## WHAT IS EXPECTED:
The lines below may contain the word "header". Please count those that do and give the number alone.

## Collected data:

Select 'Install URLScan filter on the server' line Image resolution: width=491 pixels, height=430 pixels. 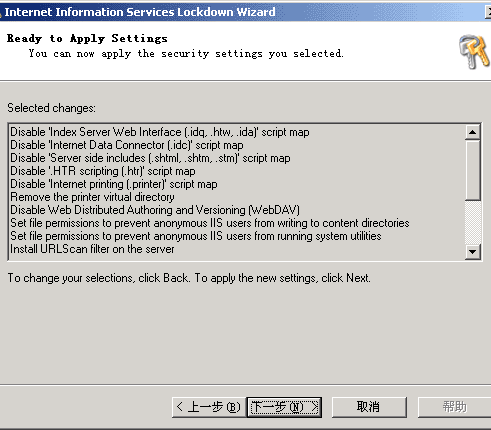coord(92,249)
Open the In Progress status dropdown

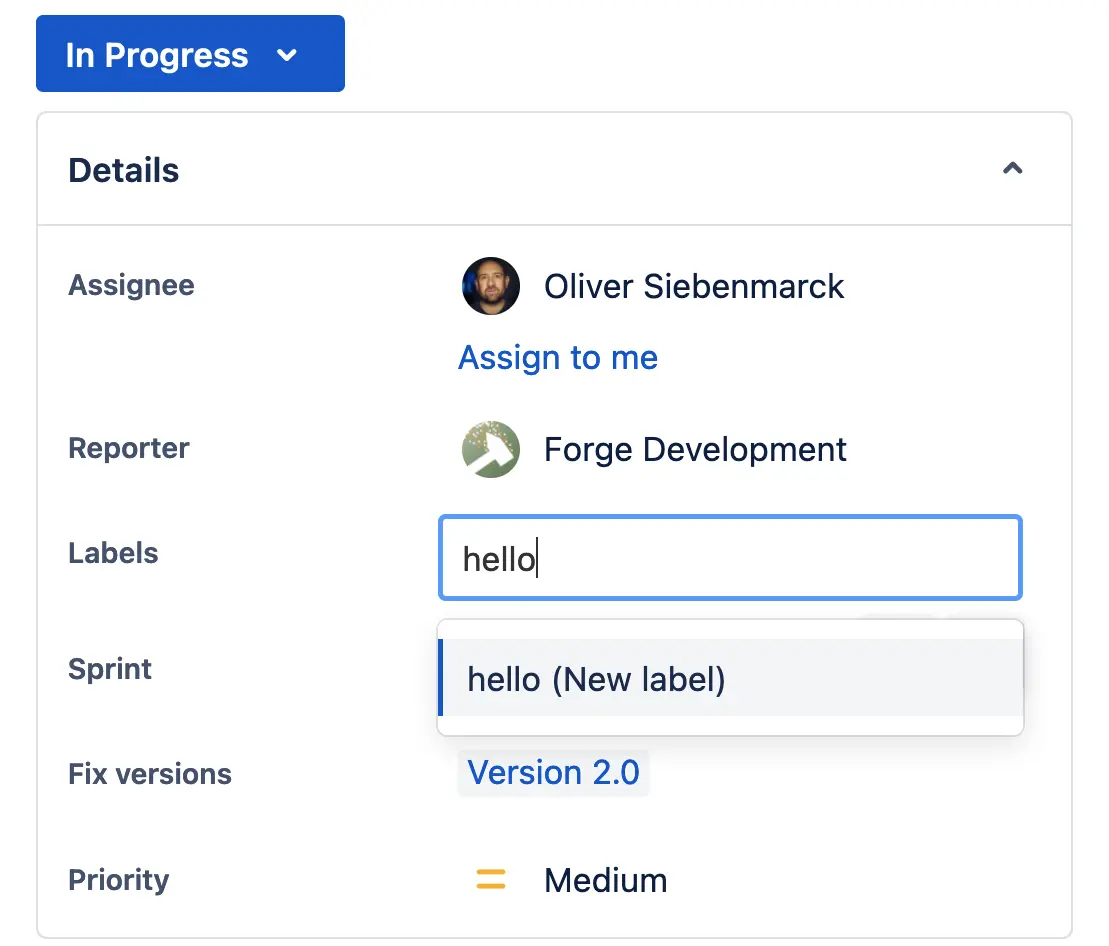click(190, 54)
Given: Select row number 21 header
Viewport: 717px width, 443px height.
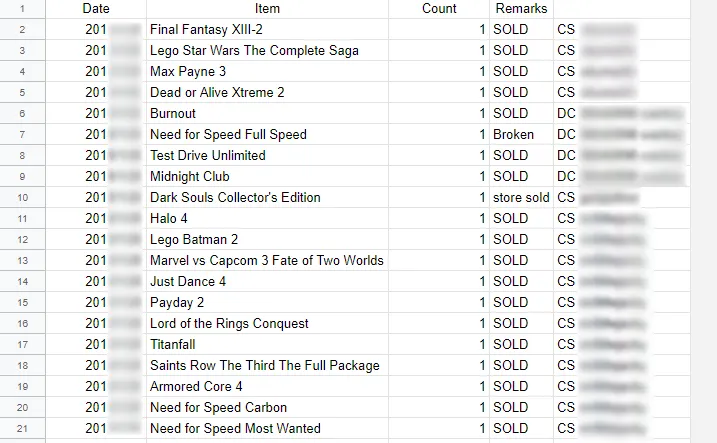Looking at the screenshot, I should pyautogui.click(x=24, y=429).
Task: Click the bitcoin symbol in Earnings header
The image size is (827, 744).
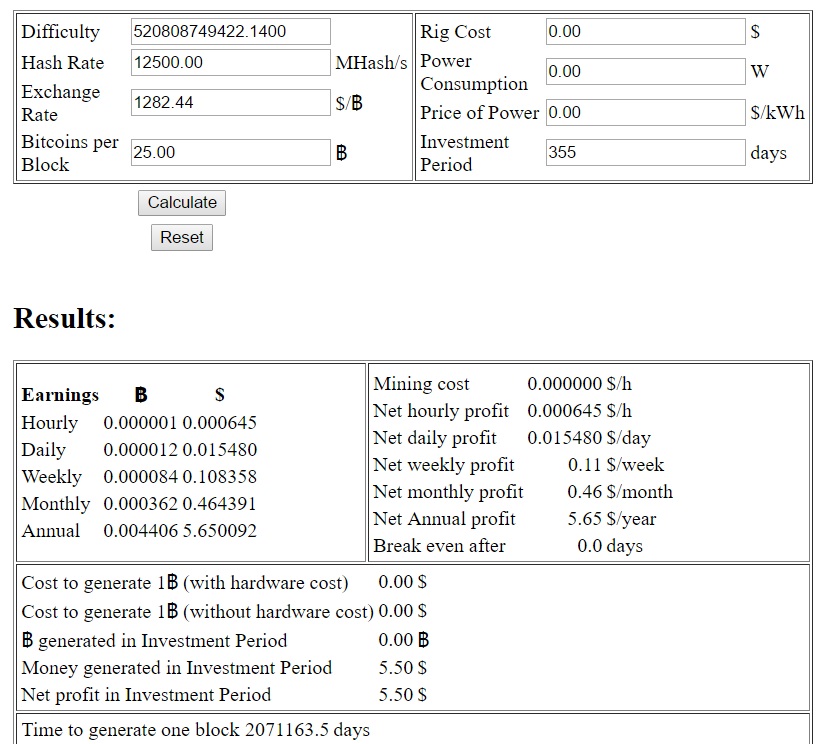Action: (x=141, y=395)
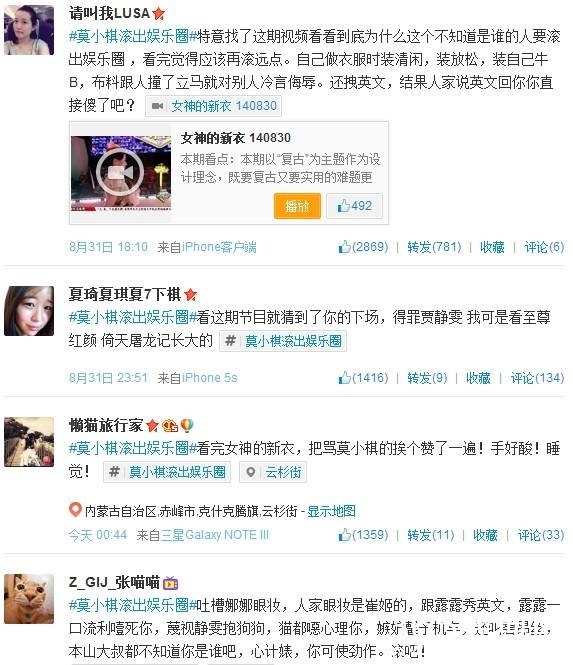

## EXERCISE ANSWER:
2